Judge, Coach, Compete: CrossFit Michiana

March 26, 2013

Brittney Saline

“You work harder when you have someone counting your reps. It’s different mentally, physically and emotionally.”


 

Four weeks before the Open, the trainers at CrossFit Michiana started to prepare their members for competition.

Anyone who was going to sign up met twice weekly for mini-competitions. The trainers ran them through past Open and Regional workouts with judges.

“I wanted our athletes to feel what it’s like to compete,” Carole Stevens, the owner of CrossFit Michiana, says. “It’s different when you have a judge judging your reps. You have to do it correctly and sometimes, in a (regular) workout, that doesn’t always happen.”

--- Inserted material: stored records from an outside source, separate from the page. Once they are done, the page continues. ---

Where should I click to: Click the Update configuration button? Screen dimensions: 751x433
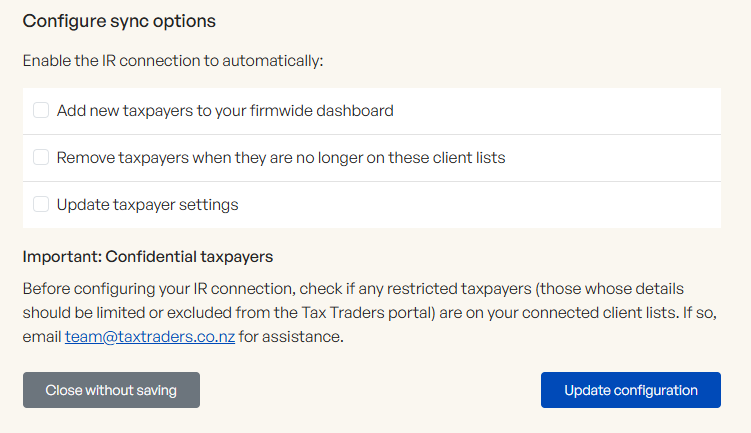[630, 390]
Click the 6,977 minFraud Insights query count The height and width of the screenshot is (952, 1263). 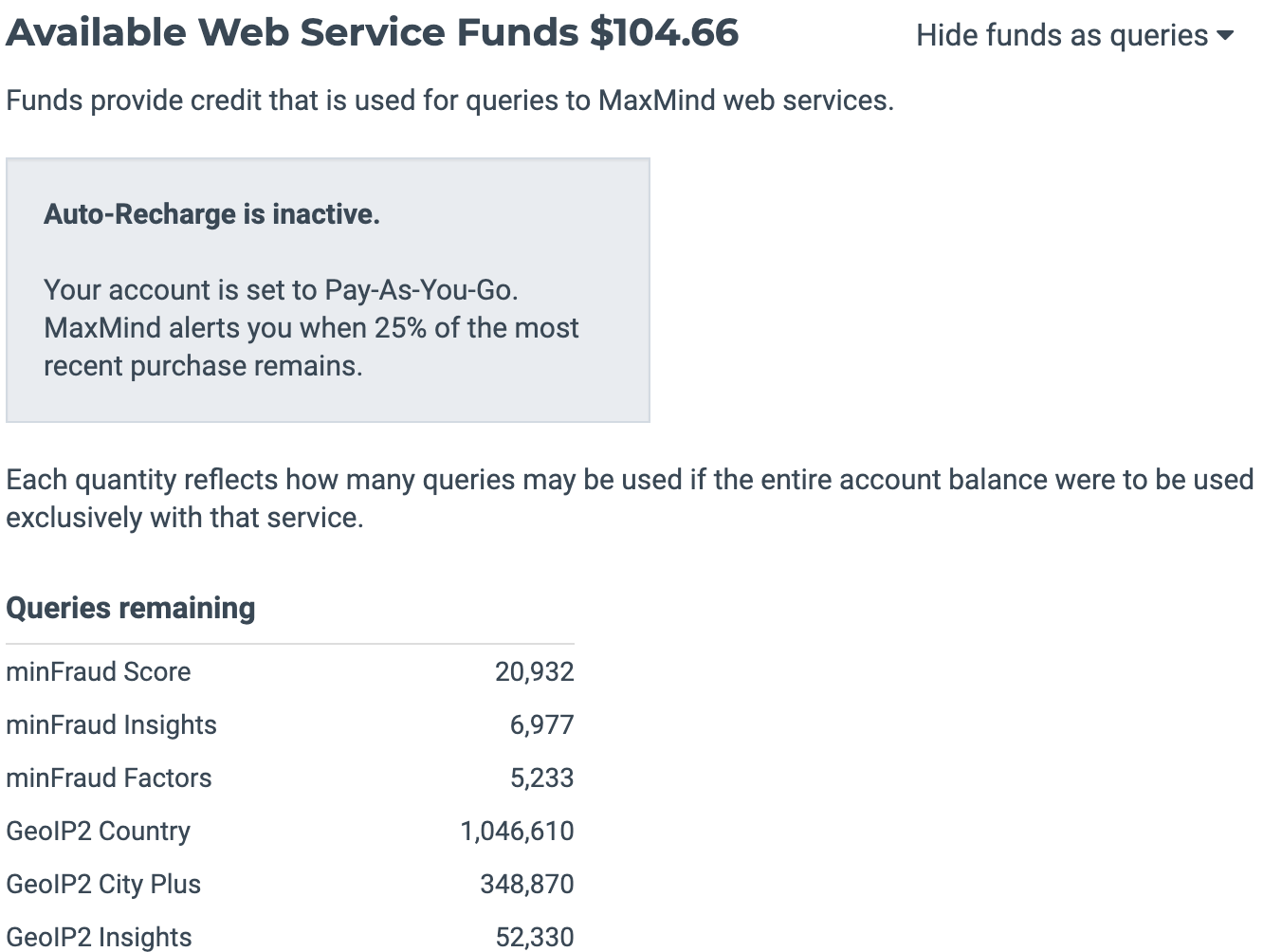541,725
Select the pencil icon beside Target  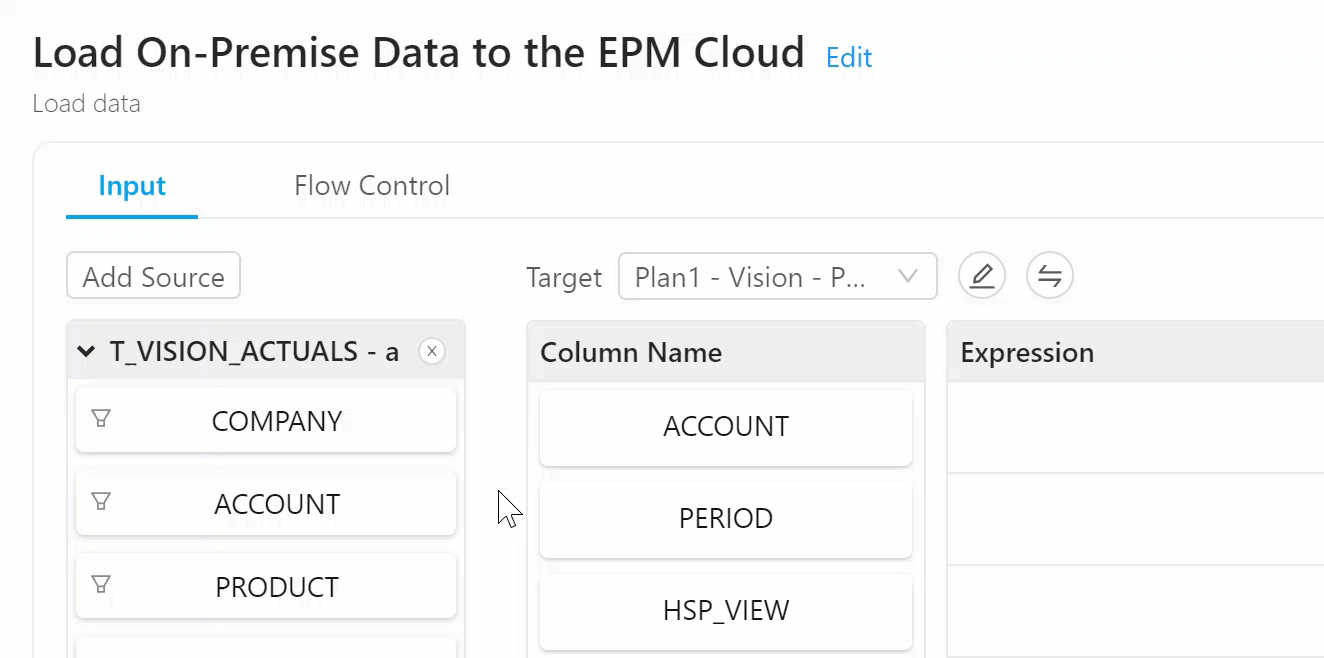[x=982, y=276]
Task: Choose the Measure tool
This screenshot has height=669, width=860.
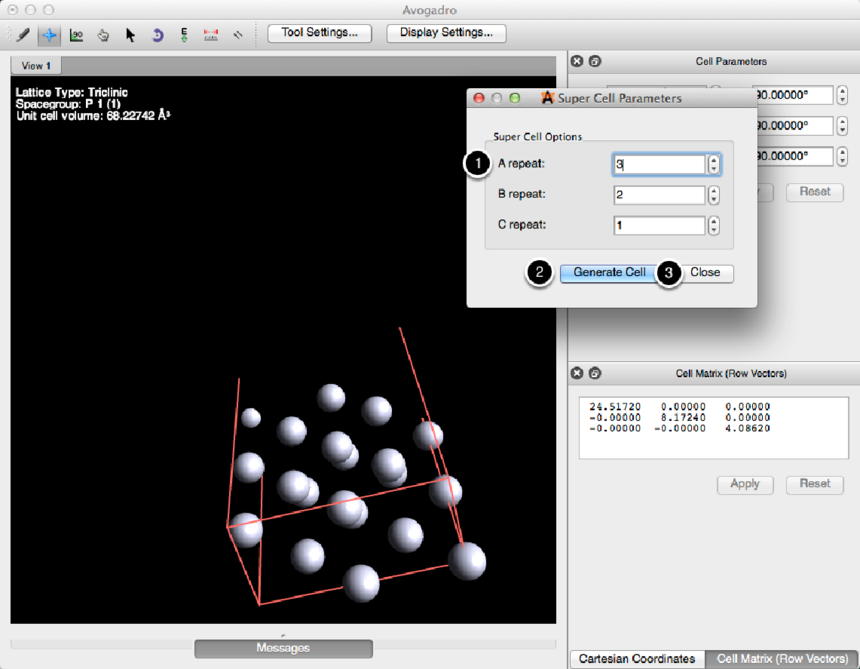Action: 211,35

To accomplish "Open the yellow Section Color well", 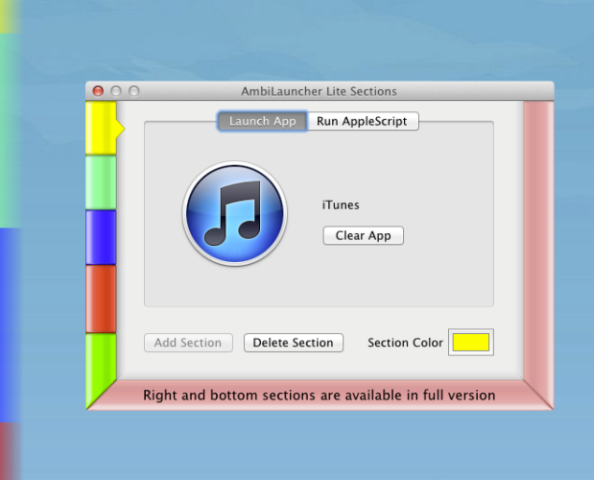I will click(471, 342).
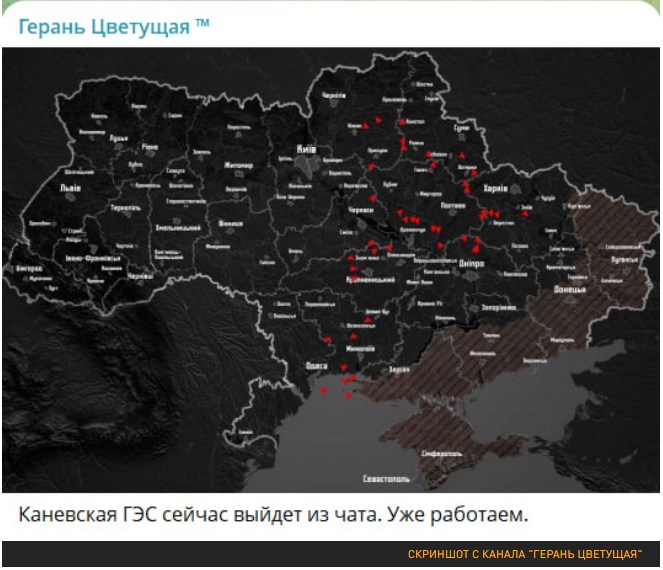Screen dimensions: 663x570
Task: Click the orange screenshot source caption
Action: click(524, 555)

It gave their members a chance to practice doing a workout under pressure before the Leaderboard went live.

“You work harder when you have someone counting your reps,” 43-year-old Stevens says. “It’s different mentally, physically and emotionally.”

But Stevens didn’t just pit green competitors against one another and run out the clock. In the “I Am CrossFit Open Challenge,” as she dubbed it, athletes played competitor, coach and judge. They’re encouraged to recognize bad reps and make corrective cues, giving them a panoramic view of CrossFit competition.

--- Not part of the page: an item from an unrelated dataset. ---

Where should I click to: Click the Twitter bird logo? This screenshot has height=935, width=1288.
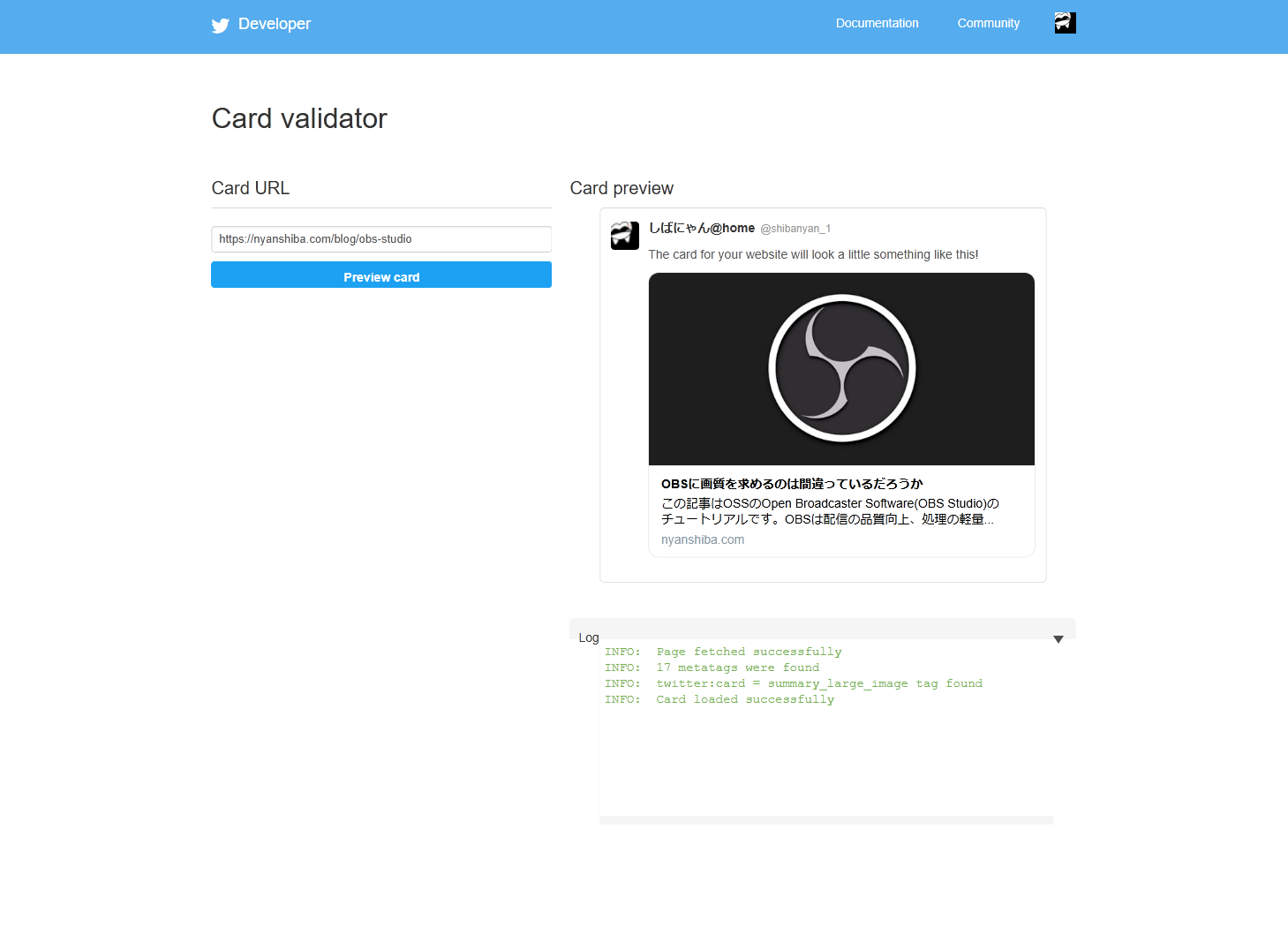point(220,26)
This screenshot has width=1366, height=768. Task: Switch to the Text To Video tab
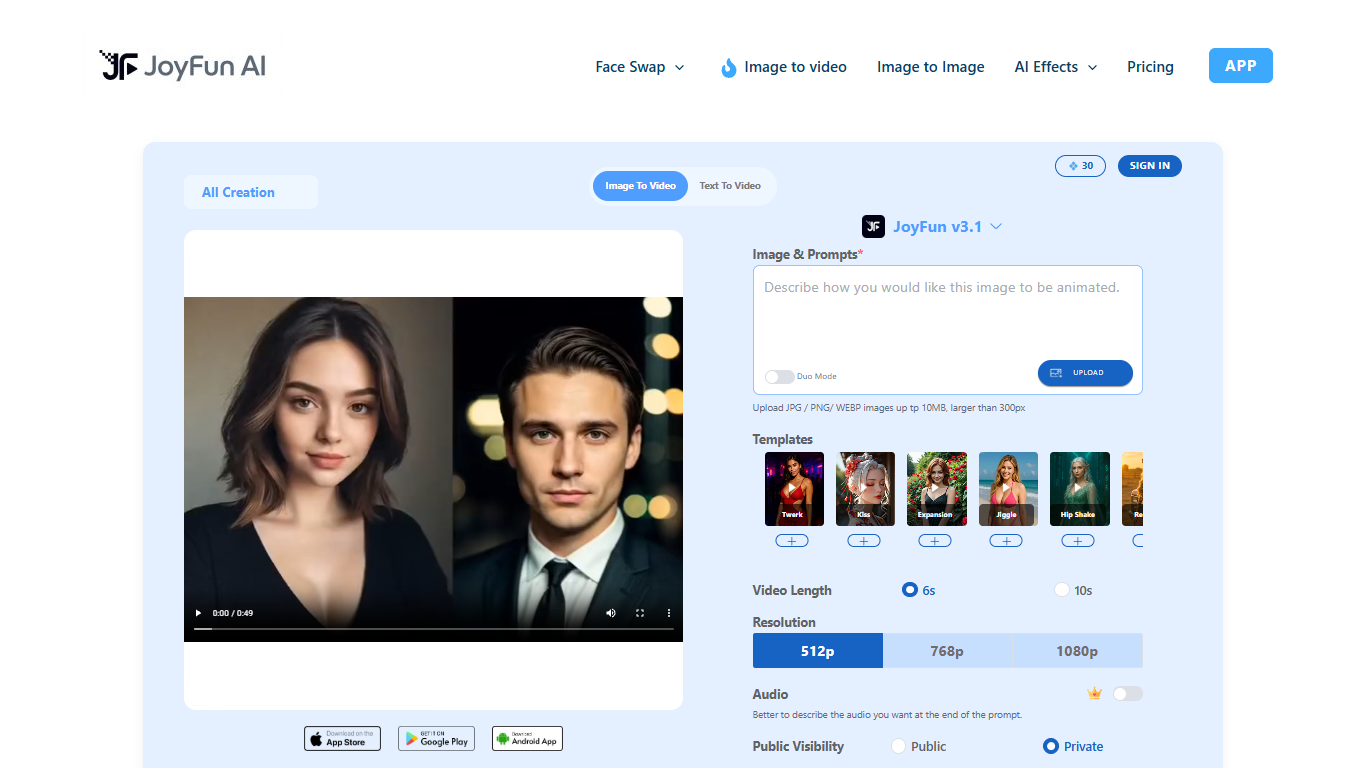point(729,185)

“I’m reinforcing form,” she says. “They’re learning form by doing it, teaching it and seeing it.”

Every Tuesday night, athletes would pick a score sheet up from the heat desk and figure out if they coached, judged or performed first. Even if your CrossFit experience was shaky, you were in, and Stevens’ watchful eye surveyed the floor as everyday CrossFitters became judge and trainer all at once.

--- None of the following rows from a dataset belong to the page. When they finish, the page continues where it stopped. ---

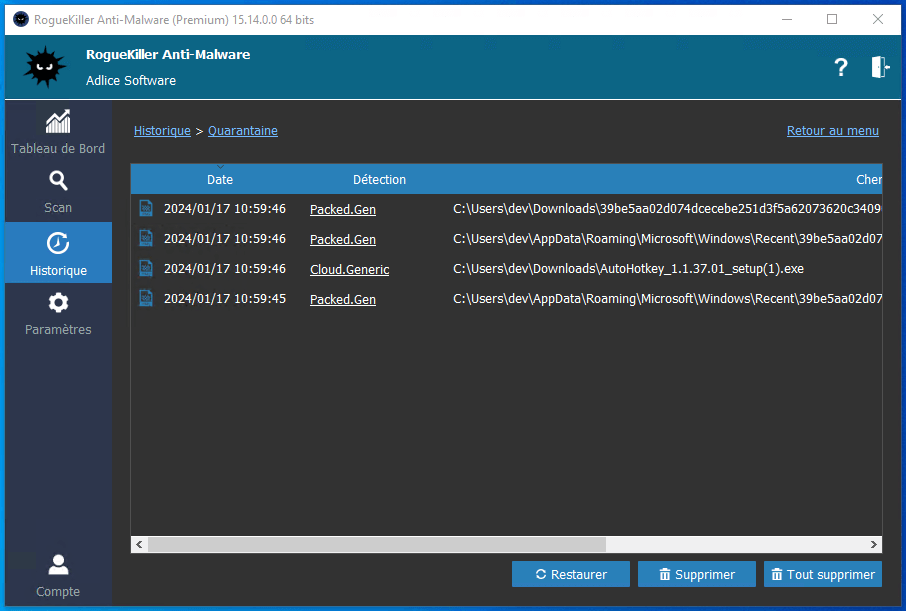Screen dimensions: 906x611
Task: Open the Paramètres settings
Action: pyautogui.click(x=58, y=313)
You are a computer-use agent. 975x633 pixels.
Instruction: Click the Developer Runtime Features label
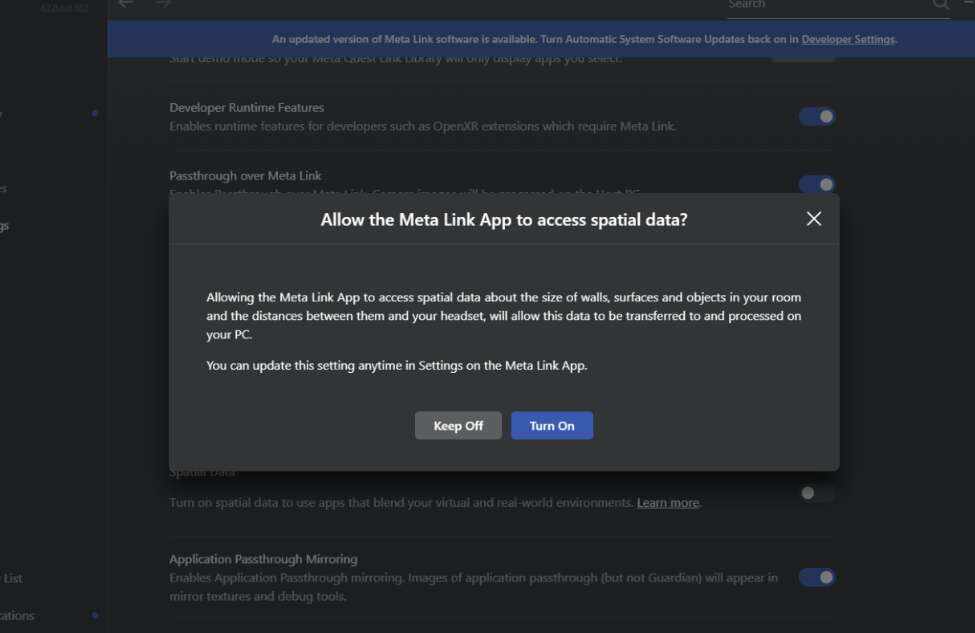[246, 108]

She showed them what each role looked like in action, teaching them what a no-rep box jump or burpee looked like. After the workout was over, athletes traded places and Stevens reset the clock.

Denise Ott is a 47-year-old CrossFitter of eight months with no prior athletic background. For her, practicing being a judge prepared her for 13.1 in ways she couldn’t have predicted.

As they scrutinized each other’s snatch form just one week prior to the revealing of the burpee-snatch couplet, Ott began to see the other side of the CrossFit equation. Now, she wasn’t just doing what was on the board, she was calling out numbers and no-reps.

“Being a judge was a good training point for me,” she says. “Watching someone else and no-repping them … it was like, ‘Oh yeah, your arms have to be locked out.’”

For Stevens, the best part of the challenge is the impact it’s having on everyday training, as athletes hold each other more accountable to movement standards. She says that’s what the Open is about anyway: takeaways you can use long after the season ends.

“We’ll be in a workout and we’ll hear someone say, ‘No rep!’ across the room,” she says. “I’ve seen a lot of changes.”

Changes that Stevens, and CrossFit Michiana’s 28 registered competitors, can build on for much more than five workouts.